HELD:  Although the Federal Court proceedings gave rise to no issue estoppel relevant to the District Court proceedings, having regard to the risk of conflicting judgments, the commonality of the underlying substratum of facts and the losses claimed in both proceedings, it was unreasonable for the appellants not to have pursued their claim in contract in the Federal Court proceedings and an Anshun estoppel arose – appeal dismissed.

Trade Practices Act 1974 (Cth) 45, 48, 96(3)(b), referred to.
Port of Melbourne Authority v Anshun Pty Ltd (1981) 147 CLR 589; Zavodnyik v Alex Constructions Pty Ltd (2005) 67 NSWLR 457, applied.
Blair v Curran (1939) 62 CLR 464 ; British American Tobacco (Australia) Services Ltd v Kadkhudayan [2009] SADC 25; Kadkhudayan v W D & H O Wills (Aust) Ltd [2002] FCAFC 110; Wong v Minister of Immigration & Multicultural Affairs (2004) 146 FCR 10, discussed.

KADKHUDAYAN & ANOR v BRITISH AMERICAN TOBACCO (AUSTRALIA) SERVICES LTD
[2009] SASC 389

Full Court:      Doyle CJ, Duggan and Nyland JJ

  1. DOYLE CJ:          I would dismiss the appeal.  I agree with the reasons given by Nyland J.
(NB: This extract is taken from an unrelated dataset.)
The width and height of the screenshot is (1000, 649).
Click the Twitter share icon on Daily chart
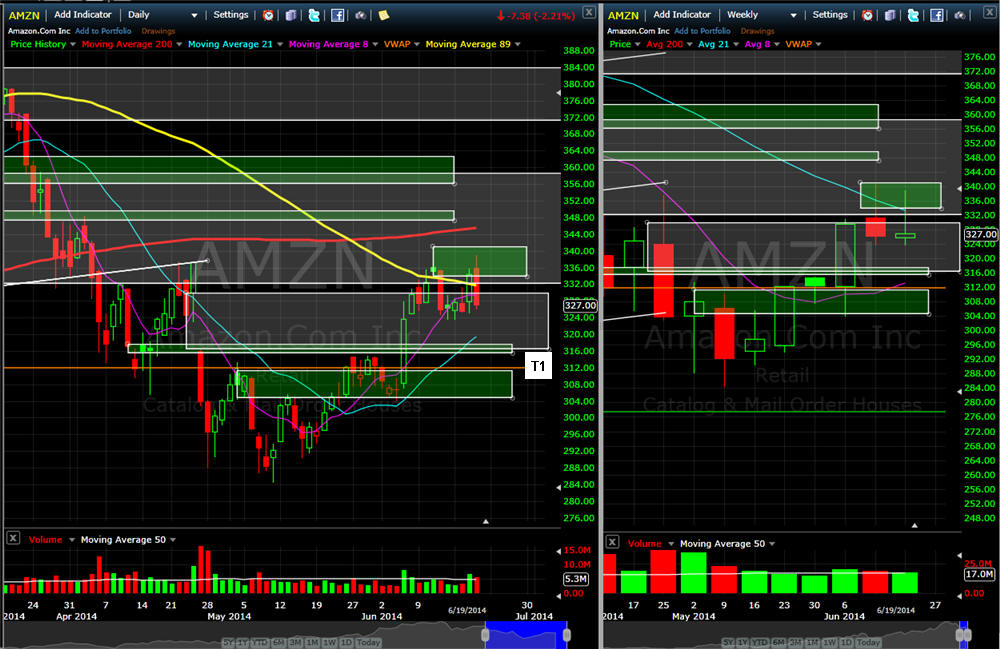[x=314, y=15]
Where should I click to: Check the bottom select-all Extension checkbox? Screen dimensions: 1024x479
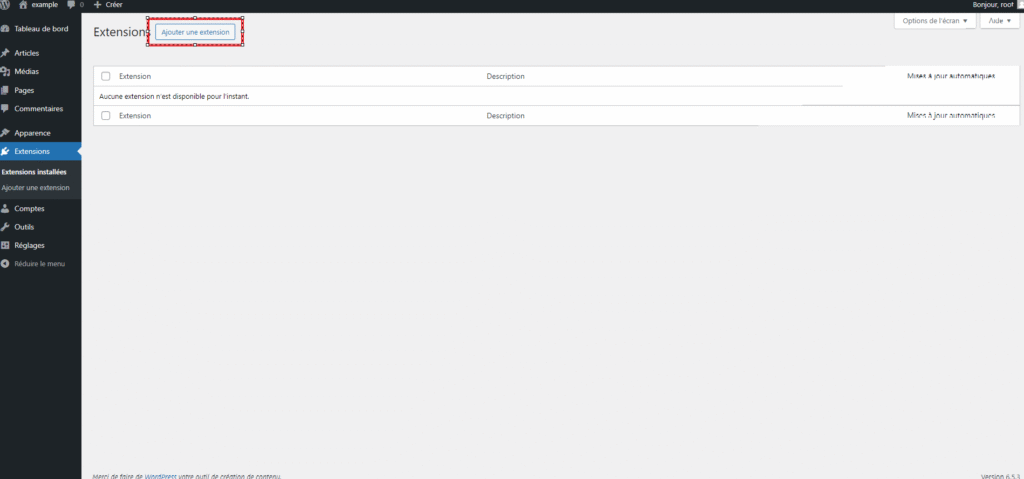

  2. DUGGAN J:         In my view the appeal should be dismissed for the reasons given by Nyland J.  I agree with the orders proposed by Nyland J.

  3. NYLAND J:          The appellants, who are husband and wife, previously conducted a business which included the wholesale and retail supply of cigarettes and tobacco products.  The respondent (previously conducting business under the name of W.D. & H.O. Wills Australia Limited) carried on the business of a manufacturer and wholesale supplier of cigarettes and tobacco products. 

  4. In the early stages of their business, the appellants purchased tobacco supplies from various of the respondent’s wholesalers.  In about 1991 they were able to purchase direct from the respondent and sell to other retailers or directly to the public.  As wholesalers in particular, the appellants received from the respondent various incentive payments in the form of volume discounts, contributions to advertising and displays and direct payments for particular stock promotions. 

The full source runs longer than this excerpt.